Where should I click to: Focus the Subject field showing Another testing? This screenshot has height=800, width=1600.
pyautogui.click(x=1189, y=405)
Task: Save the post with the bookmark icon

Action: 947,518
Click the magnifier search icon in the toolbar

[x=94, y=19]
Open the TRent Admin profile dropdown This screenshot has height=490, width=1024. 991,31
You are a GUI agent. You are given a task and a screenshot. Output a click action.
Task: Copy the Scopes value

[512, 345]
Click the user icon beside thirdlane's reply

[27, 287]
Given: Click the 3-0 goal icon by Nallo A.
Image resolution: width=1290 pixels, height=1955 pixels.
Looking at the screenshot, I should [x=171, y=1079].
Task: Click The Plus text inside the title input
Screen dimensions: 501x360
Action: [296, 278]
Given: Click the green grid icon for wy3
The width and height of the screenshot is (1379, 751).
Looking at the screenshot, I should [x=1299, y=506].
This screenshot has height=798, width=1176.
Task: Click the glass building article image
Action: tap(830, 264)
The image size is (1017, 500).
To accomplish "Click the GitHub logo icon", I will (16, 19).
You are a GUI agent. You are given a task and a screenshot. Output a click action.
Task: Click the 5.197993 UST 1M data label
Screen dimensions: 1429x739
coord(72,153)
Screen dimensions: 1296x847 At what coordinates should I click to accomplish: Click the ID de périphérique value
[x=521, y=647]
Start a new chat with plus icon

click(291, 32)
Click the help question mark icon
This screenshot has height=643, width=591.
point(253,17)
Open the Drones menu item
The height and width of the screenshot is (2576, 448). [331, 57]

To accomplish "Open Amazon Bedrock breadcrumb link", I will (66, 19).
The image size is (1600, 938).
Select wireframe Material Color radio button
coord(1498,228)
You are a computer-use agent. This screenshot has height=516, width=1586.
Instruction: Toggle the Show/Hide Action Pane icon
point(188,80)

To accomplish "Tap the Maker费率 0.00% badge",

____

Could you write out all of the data again, exactly as given?

Where should I click to: Focus the Subject field showing Another testing? This screenshot has height=800, width=1600.
pyautogui.click(x=1189, y=405)
Task: Save the post with the bookmark icon

Action: 947,518
Click the magnifier search icon in the toolbar

[x=94, y=19]
Open the TRent Admin profile dropdown This screenshot has height=490, width=1024. 991,31
You are a GUI agent. You are given a task and a screenshot. Output a click action.
Task: Copy the Scopes value

[512, 345]
Click the user icon beside thirdlane's reply

[27, 287]
Given: Click the 3-0 goal icon by Nallo A.
Image resolution: width=1290 pixels, height=1955 pixels.
Looking at the screenshot, I should [x=171, y=1079].
Task: Click The Plus text inside the title input
Screen dimensions: 501x360
Action: [296, 278]
Given: Click the green grid icon for wy3
The width and height of the screenshot is (1379, 751).
Looking at the screenshot, I should [x=1299, y=506].
This screenshot has height=798, width=1176.
Task: Click the glass building article image
Action: tap(830, 264)
The image size is (1017, 500).
To accomplish "Click the GitHub logo icon", I will (16, 19).
You are a GUI agent. You are given a task and a screenshot. Output a click action.
Task: Click the 5.197993 UST 1M data label
Screen dimensions: 1429x739
coord(72,153)
Screen dimensions: 1296x847 At what coordinates should I click to accomplish: Click the ID de périphérique value
[x=521, y=647]
Start a new chat with plus icon

click(291, 32)
Click the help question mark icon
This screenshot has height=643, width=591.
point(253,17)
Open the Drones menu item
The height and width of the screenshot is (2576, 448). [331, 57]

To accomplish "Open Amazon Bedrock breadcrumb link", I will (66, 19).
The image size is (1600, 938).
Select wireframe Material Color radio button
coord(1498,228)
You are a computer-use agent. This screenshot has height=516, width=1586.
Instruction: Toggle the Show/Hide Action Pane icon
point(188,80)

To accomplish "Tap the Maker费率 0.00% badge",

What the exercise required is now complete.